The band choose their lineups differently too, and the crowd’s goodwill extends to the two idiosyncratic supports tonight.
Up first, janky art-rock four-piece Polite Bureaux acknowledge the significance of being plucked out of Bradford and taken on the road by the Lovely Eggs.
“This doesn’t really happen to a band like us. We normally play pubs to two people so this has been – pretty fucking weird to be fair,” says vocalist Joe Smith. “You’re rocking it,” someone shouts in response.

Their closer, intense synth-driven spoken word piece Broke Biscuits, is met with friendly enthusiasm and they leave the stage with stars in their eyes.

Second support, the brilliant Rob Auton, is clearly more familiar with big crowds and certainly adept at working them.
He uses his diffident humour and some interactive bits (“Have you ever worked together as a crowd before tonight? You seem very polished…”) to get them onside before reading a handful of his more reflective poems (“What is water? The smell of cordial before you’ve added the orange / The heartbeat of all wetness / Arch enemy of the Dyson airblade / The opposite of pastry…”)

His meditations on life before mobile phones – “People never used to say ‘I’m on the bus’ or apologize for going through tunnels” – are met with knowing laughter from the crowd, which largely makes the main act tonight look positively youthful, though perhaps that’s more a testament to the common belief that music keeps you young combined with the pair’s undeniable joie de vivre.

The Eggs blast through nearly 90 minutes of material spanning their back catalogue, from first single Have You Ever Heard a Digital Accordion? from their 2008 debut EP right through to The Grind from September’s album Bin Juice.
The songs and their deadpan Lancastrian chat are met with equal delight by the audience.

“Do you want to witness a crime against music?
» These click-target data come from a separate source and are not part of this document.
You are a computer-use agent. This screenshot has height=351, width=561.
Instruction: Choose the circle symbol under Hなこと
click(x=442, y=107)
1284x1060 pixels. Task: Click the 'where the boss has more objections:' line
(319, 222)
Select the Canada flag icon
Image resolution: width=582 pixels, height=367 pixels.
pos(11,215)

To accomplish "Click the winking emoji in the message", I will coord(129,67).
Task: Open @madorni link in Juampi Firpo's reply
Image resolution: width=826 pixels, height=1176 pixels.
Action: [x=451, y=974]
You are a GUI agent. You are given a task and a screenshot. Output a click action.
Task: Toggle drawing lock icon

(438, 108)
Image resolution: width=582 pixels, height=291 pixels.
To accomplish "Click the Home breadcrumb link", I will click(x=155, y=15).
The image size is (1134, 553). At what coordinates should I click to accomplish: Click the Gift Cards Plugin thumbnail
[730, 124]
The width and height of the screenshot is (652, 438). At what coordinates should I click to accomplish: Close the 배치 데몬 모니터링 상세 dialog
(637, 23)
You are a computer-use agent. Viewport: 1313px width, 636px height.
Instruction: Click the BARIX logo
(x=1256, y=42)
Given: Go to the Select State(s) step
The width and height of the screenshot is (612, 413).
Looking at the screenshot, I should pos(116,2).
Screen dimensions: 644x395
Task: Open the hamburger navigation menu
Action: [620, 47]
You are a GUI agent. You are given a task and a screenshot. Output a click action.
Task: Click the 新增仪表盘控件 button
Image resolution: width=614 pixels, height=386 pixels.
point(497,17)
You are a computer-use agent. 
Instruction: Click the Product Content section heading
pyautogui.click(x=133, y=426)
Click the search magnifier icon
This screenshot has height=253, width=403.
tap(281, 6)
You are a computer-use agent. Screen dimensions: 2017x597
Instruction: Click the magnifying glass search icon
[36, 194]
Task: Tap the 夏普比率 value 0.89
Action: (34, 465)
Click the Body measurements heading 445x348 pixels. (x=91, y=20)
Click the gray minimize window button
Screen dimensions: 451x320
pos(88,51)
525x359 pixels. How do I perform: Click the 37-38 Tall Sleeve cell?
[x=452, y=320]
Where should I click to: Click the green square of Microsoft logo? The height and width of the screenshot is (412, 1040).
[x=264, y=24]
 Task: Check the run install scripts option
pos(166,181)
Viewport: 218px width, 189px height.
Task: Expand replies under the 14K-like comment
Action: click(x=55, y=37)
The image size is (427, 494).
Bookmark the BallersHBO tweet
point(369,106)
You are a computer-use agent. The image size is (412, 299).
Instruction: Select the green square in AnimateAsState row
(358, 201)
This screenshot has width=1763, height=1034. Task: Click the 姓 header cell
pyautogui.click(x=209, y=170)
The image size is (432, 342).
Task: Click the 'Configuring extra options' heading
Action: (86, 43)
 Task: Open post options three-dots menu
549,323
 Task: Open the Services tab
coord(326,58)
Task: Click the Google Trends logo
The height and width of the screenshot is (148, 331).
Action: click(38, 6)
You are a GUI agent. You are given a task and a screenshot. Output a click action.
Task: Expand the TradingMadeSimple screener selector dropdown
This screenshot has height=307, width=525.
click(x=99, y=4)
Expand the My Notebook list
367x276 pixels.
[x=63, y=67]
It might turn your stomach,” they say, tongue-in-cheek, ahead of Don’t Look at Me (I Don’t Like It). “The lights are mad,” they complain; it’s either too dark or “like the kitchen” – can we not see the audience, they request: ”When we perform we like to pretend there’s no one there.”
The fans, affectionately known as ‘the eggheads’, appreciate this straight-talking approach, even laughing along as Holly calls them “fucking heathens!” for not having read American novelist Richard Brautigan, punctuating her derision by hurling one of his books into the crowd.

The duo’s down-to-earth persona paired with their high-energy escapist psychedelia is a winning combination.
It was their first ever deli sandwich, for example, that inspired whimsical uke-led ditty Oh the Stars.
“The cheese went in first which is fine but then it was rocket – what is rocket?!” said Dave, recounting their unnerving experience at that deli counter. “That was the first time we had rocket,” reminisces Holly, wistfully, before embarking on the track which starts with a stray olive and ends with the whole universe.

They are, by nature, endearing, with their stories an important part of their enduring appeal. They live their art, without compromise, and through that appear to have found an enviable happiness. And they’re keen for others to get on board.
“Rob was right when he said build a life you like,” says Holly, referring to one of Auton’s existentially upbeat poems. “That’s what we’re doing. it doesn’t need to be how they tell you it has to be. If you don’t like it, don’t be part of it.”